Companies that leverage corporate programs must ensure their insider threat plan addresses requirements for each cleared facility for which it applies, and the program must be appropriately implemented at each cleared facility. DCSA continues to assess compliance with minimum insider threat requirements, which provide the basic elements necessary to establish a fully functional insider threat program.

DCSA is also developing a strategy for evaluating the maturity of contractor insider threat programs.

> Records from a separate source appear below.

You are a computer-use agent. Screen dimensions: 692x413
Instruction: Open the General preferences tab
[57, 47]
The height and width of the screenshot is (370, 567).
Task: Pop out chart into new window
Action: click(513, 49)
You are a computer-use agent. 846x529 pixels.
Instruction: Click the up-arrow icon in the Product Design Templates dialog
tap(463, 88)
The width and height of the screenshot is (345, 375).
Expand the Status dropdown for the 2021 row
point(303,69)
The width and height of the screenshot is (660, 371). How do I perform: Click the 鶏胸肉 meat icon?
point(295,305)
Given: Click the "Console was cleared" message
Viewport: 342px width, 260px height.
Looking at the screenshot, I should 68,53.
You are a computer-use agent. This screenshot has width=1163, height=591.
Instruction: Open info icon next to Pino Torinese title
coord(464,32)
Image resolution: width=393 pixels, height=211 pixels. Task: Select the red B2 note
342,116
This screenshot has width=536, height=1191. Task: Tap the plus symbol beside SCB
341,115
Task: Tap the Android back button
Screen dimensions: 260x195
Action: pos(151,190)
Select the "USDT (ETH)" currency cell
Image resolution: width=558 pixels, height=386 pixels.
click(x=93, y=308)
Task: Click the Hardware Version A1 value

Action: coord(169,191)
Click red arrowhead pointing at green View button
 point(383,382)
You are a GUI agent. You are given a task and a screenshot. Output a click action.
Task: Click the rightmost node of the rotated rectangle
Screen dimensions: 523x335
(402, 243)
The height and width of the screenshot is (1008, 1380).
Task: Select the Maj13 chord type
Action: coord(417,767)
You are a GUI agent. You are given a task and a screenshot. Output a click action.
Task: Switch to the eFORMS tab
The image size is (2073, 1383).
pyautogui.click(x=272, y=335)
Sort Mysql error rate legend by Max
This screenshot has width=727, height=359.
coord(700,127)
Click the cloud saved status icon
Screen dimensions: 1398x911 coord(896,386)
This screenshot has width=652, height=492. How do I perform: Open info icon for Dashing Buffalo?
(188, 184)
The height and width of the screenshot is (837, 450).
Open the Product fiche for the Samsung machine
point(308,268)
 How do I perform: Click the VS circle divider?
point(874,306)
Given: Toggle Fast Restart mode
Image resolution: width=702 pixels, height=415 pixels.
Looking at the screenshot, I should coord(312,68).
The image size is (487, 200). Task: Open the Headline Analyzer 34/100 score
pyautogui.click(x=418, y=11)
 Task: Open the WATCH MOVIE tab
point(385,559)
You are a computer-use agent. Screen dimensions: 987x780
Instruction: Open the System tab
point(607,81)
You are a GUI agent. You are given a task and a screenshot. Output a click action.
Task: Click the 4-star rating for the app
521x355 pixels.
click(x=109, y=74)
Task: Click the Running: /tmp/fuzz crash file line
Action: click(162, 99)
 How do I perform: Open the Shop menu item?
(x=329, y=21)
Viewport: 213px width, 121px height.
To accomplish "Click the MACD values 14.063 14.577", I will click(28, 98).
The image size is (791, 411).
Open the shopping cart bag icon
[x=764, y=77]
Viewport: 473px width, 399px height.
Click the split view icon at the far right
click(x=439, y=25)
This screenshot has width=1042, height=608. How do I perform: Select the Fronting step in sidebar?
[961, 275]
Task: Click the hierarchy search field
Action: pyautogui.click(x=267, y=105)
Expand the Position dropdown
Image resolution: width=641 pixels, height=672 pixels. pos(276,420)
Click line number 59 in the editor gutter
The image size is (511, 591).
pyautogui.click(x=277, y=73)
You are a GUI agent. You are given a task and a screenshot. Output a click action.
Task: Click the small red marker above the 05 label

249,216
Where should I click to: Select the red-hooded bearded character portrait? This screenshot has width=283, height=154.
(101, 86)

Under the current strategy, requirements will be broken into five principles:

  1. Insider threat program management

  2. Insider threat awareness training

  3. Access to Information

  4. User Activity Monitoring

  5. Integration, Analysis, and Response

DCSA plans to release an ISL that includes additional descriptions of these principles and information to assist contractors with assessing their own insider threat programs. While development of the ISL is still in progress, it will ultimately incorporate language from and replace the current ISL (2016-02).

To assist with maintaining current programs and preparing for assessment program maturity, contractors should leverage the following resources:

The National Insider Threat Task Force (NITTF) Maturity Framework

While this does not directly apply to Industry insider threat programs, it is a good resource to reference to assist with maturing insider threat programs. The maturity principles identified above align closely with elements outlined in NITTF Framework.

CDSE Insider Threat Toolkit

Provides a variety of resources (including job aids, case studies, and e-Learning) to assist with establishing a program, creating training, reporting, etc.